I am so sorry to read this! {{Hugs}} I wish I had something "better" to say 

Tiffany


----------



## 3 goldens (Sep 30, 2005)

i am so sorry. We lost our beloved Pippi just about 2 years ago at age 17. I still miss her. She was the best cat i ever knew. she LOVED our grandkids and they could carry her by her head, her tail, upside down (we made them put her down when we caught them carrying her in such ways), and she would still be purring and stay right with them when they put her down. Most cats would have run and hid, but not our Pippi--she just wanted to be with the little kids. Is always so sad when we lose a beloved pet regardless of what species.


----------



## GoldenDaisy (Jul 16, 2007)

So sorry about Hilo. Sounds like he had a wonderful and long life. Our Oreo cat left us for the bridge in 2001. My thoughts are with you tonight, please try to focus on good times and the nice long life Hilo had with you.


----------



## Penny & Maggie's Mom (Oct 4, 2007)

It's never easy to say goodbye. Your friends here are sending good thoughts your way and saying a prayer to ease Hilo on his journey. Bless you.


----------



## paula bedard (Feb 5, 2008)

Loving words from a breaking heart. I'm sure he knows how much you love him.


----------



## cubbysan (Mar 13, 2007)

My thoughts and prayers are with you and Hilo.

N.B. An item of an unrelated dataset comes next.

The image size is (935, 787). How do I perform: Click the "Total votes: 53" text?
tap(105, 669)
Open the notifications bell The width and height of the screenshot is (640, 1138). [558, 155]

My Himilayan, Paisley will be 17 next month, and in the past few months his age has now catching up with him. 

Twenty years is a great life!!


----------



## goldenmomof3 (Feb 15, 2006)

I am sooo sorry for losing Hilo. It is always hard to say goodbye. The longer you have them, the harder it is. 

I am sending you a virtual hug .... hope it helps you in your time of need. Envision Hilo with all those at the bridge that are sooo excited to see him.


----------



## mylissyk (Feb 25, 2007)

godspeed sweet Hilo

and peace and comfort to you Packleader, may his memories bring you smiles


----------



## Carraig (Jan 4, 2008)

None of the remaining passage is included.